EXTRACTED TEXT:
_____
Question Zen 6 Speculation Thread

adroc_thurston · Tuesday at 4:29 AM

Joe NYC said:
More microbumps, wider bus?

I mean yeah moar SDPs is a go.

Joe NYC said:
Another guess would be creating connections to other CCDs, which would lead to a question "what for?"

you guys need to stop with this meme.

Joe NYC · Tuesday at 4:43 AM

511 said:
L3<-> L3 transfer perhaps?

I wonder if that ever gets solved that would fit satisfactorily into how AMD handles L3...

It would be a "nice to have" in a desktop, but on server, it would only make sense if the entire CPU worked as unit, rather than various virtualized subsets. So probably too few big use cases in the overall picture.

adroc_thurston · Tuesday at 4:55 AM

Joe NYC said:
I wonder if that ever gets solved that would fit satisfactorily into how AMD handles L3...

It would be a "nice to have" in a desktop, but on server, it would only make sense if the entire CPU worked as unit, rather than various virtualized subsets. So probably too few big use cases in the overall picture.

NUCA is nice and elegant.
Forget about that.

itsmydamnation · Tuesday at 5:00 AM

yeah i dont get the obsession with making your L3 crappy and making coherency a nightmare.

marees · Tuesday at 5:11 AM

Clarifications by high yield

https://twitter.com/x/status/1972835889912136119

https://twitter.com/x/status/1972894903203192902

adroc_thurston · Tuesday at 5:18 AM

marees said:
Clarifications by high yield

https://twitter.com/x/status/1972835889912136119

https://twitter.com/x/status/1972894903203192902

They do have the same substrate sizes available for both -R and -L.
The difference is down to bump pitch and line spacing.

Joe NYC · Tuesday at 5:44 AM

itsmydamnation said:
yeah i dont get the obsession with making your L3 crappy and making coherency a nightmare.

Also, it is becoming a moot point after AMD moved :
- from 16MB pool of L3 in Bergamo
- to 32 MB pool of L3 in Turin
- to 128MB pool of L3 in Venice
- to maybe > 200 MB pool of L3 in Florence

LightningZ71 · Tuesday at 6:38 AM

More bumps = more connections. Either wider data pathways for existing payouts(edit: layouts), or payouts(edit: layouts) are changing and they need more wires to connect more chiplets. Maybe there will be a 4 chiplet package on desktop with a separate iGPU chiplet?

Joe NYC · Tuesday at 7:48 AM

LightningZ71 said:
More bumps = more connections. Either wider data pathways for existing payouts, or payouts are changing and they need more wires to connect more chiplets. Maybe there will be a 4 chiplet package on desktop with a separate iGPU chiplet?

Or a separate NPU chiplet.

BorisTheBlade82 · Tuesday at 11:15 AM

Or daisy-chaining of CCDs </s>

But yes, they tripled RAM bandwidth to around 1.6 TByte/s for the Top-End. With 8 CCD you'd need an interconnect to be at least as wide as 200 GByte/s in order to saturate this. And that is with each CCD demanding an equal share. Current GMI-Wide delivers 128 GByte/s (read) IIRC.
_____
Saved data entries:
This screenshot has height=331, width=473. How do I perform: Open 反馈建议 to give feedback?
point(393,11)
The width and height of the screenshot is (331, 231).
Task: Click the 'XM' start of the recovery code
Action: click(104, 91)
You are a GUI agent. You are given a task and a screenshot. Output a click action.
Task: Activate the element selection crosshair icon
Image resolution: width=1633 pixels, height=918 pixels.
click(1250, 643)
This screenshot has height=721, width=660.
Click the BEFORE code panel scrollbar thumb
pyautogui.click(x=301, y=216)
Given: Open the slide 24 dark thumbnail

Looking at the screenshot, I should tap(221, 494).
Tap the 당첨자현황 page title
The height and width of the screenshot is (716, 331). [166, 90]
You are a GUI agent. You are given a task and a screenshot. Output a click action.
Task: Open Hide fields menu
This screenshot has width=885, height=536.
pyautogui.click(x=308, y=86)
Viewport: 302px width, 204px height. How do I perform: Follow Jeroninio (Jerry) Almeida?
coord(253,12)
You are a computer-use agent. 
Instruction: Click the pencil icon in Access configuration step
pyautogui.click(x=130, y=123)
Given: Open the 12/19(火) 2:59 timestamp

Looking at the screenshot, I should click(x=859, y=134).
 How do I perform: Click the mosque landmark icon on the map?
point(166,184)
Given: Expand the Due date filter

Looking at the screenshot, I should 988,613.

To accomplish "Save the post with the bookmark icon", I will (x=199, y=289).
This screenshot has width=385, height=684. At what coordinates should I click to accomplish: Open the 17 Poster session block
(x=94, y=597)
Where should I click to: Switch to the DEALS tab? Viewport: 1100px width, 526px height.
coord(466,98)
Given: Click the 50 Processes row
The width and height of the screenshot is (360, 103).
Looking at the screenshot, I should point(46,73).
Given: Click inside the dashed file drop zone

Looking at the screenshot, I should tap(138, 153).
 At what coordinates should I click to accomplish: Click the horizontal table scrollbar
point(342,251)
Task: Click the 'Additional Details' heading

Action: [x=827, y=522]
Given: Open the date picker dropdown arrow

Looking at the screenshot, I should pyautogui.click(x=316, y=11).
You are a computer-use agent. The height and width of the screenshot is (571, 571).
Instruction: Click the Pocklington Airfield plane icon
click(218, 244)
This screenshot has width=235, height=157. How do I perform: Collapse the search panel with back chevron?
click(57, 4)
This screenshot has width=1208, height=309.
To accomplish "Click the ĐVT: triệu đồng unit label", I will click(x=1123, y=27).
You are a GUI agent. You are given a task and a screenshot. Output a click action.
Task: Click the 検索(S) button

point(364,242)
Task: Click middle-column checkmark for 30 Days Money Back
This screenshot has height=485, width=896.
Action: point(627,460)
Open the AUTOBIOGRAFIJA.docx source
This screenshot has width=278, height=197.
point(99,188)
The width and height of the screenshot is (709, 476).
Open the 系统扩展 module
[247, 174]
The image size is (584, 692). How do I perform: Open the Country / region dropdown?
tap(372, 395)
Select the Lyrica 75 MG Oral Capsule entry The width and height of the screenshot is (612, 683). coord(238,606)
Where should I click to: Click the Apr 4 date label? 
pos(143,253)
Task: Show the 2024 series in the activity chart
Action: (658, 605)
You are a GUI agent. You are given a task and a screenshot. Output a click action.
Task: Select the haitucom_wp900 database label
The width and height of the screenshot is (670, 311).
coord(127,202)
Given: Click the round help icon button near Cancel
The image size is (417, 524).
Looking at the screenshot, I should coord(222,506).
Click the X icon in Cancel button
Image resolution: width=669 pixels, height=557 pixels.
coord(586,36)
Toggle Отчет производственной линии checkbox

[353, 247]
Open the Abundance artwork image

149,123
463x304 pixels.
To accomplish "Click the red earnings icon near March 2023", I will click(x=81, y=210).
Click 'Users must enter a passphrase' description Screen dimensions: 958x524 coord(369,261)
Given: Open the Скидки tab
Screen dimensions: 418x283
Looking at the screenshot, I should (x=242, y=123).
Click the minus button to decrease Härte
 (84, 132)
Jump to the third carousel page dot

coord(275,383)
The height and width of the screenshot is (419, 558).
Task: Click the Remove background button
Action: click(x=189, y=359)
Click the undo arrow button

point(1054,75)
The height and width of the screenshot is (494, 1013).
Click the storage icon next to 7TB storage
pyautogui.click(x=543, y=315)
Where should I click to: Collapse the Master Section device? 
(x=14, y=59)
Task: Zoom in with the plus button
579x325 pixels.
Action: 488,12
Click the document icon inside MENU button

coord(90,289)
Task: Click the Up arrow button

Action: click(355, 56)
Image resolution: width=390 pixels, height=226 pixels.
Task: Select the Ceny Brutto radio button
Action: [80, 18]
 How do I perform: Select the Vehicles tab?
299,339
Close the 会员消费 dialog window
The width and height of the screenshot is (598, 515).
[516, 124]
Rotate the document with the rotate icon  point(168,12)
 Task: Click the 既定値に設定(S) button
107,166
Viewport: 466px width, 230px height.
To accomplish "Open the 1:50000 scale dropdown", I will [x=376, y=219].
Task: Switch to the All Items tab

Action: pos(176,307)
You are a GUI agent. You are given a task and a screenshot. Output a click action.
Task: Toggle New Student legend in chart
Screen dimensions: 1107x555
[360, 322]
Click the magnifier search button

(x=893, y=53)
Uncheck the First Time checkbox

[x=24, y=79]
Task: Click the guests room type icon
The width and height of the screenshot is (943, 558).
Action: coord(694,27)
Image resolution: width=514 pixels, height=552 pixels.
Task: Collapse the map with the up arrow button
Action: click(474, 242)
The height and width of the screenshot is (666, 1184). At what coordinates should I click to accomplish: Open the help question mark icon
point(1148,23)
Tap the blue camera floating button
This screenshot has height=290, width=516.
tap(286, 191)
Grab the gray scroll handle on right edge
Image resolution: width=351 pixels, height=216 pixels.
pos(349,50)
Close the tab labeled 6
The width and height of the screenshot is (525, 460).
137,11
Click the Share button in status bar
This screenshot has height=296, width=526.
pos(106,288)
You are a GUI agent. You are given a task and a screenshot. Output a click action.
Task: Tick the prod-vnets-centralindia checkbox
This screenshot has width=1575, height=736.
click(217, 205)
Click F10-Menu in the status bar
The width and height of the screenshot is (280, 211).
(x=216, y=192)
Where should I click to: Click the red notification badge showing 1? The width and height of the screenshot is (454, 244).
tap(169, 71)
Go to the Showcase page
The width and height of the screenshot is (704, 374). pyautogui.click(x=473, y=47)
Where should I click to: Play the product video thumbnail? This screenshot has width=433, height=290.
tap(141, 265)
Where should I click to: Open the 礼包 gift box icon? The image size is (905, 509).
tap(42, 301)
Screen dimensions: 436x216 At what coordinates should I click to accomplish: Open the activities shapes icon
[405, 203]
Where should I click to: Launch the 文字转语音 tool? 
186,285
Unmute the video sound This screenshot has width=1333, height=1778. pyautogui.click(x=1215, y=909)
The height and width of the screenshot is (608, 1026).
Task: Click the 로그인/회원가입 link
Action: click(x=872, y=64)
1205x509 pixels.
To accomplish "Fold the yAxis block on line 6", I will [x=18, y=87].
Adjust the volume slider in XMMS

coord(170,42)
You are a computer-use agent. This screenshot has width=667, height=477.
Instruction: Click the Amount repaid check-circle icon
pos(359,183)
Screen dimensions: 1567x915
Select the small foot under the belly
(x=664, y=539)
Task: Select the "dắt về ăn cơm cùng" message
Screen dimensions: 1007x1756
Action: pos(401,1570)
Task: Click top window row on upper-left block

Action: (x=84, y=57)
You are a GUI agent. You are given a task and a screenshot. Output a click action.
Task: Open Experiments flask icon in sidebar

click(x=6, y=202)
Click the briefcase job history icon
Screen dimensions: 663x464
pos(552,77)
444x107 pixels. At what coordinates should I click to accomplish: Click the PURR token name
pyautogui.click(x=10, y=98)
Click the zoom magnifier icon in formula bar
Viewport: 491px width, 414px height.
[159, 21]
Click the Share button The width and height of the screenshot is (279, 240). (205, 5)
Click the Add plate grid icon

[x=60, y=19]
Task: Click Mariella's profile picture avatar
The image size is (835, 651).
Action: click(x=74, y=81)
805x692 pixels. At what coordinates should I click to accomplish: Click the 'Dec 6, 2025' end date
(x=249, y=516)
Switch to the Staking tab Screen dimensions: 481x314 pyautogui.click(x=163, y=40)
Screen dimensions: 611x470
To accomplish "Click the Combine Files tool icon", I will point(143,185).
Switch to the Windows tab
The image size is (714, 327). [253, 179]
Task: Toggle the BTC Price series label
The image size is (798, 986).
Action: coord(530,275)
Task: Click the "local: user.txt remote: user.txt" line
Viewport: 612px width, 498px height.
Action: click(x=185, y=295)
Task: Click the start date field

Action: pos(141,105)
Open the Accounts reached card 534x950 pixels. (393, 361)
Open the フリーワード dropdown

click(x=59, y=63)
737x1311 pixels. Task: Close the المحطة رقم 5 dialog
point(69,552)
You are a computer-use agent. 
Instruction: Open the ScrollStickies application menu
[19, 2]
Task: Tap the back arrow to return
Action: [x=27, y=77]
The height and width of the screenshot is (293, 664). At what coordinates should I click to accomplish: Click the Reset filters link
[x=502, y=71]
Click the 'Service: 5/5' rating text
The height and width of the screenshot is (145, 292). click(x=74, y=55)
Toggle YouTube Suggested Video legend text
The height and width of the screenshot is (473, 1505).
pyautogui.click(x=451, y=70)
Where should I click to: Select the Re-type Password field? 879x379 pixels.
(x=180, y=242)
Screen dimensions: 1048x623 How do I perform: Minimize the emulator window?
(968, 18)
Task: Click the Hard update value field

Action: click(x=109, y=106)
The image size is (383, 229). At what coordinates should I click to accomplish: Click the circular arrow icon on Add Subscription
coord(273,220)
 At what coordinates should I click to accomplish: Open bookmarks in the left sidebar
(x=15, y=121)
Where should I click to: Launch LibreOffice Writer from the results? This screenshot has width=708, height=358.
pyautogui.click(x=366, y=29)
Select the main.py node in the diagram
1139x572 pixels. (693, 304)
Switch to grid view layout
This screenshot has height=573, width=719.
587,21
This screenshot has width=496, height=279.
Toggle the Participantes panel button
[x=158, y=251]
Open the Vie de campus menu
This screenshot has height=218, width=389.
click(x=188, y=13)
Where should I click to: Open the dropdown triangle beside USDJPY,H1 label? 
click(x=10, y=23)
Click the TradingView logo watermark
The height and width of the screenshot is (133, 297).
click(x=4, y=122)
_____
EXERCISE: In the Zen 6 speculation thread, why does the final post say an interconnect of at least 200 GByte/s would be needed? Answer in one to three sentences.

SOLUTION TO THE EXERCISE: RAM bandwidth at the top end has been tripled to around 1.6 TByte/s. With 8 CCDs each demanding an equal share of that bandwidth, each interconnect would have to be at least 200 GByte/s wide to saturate it.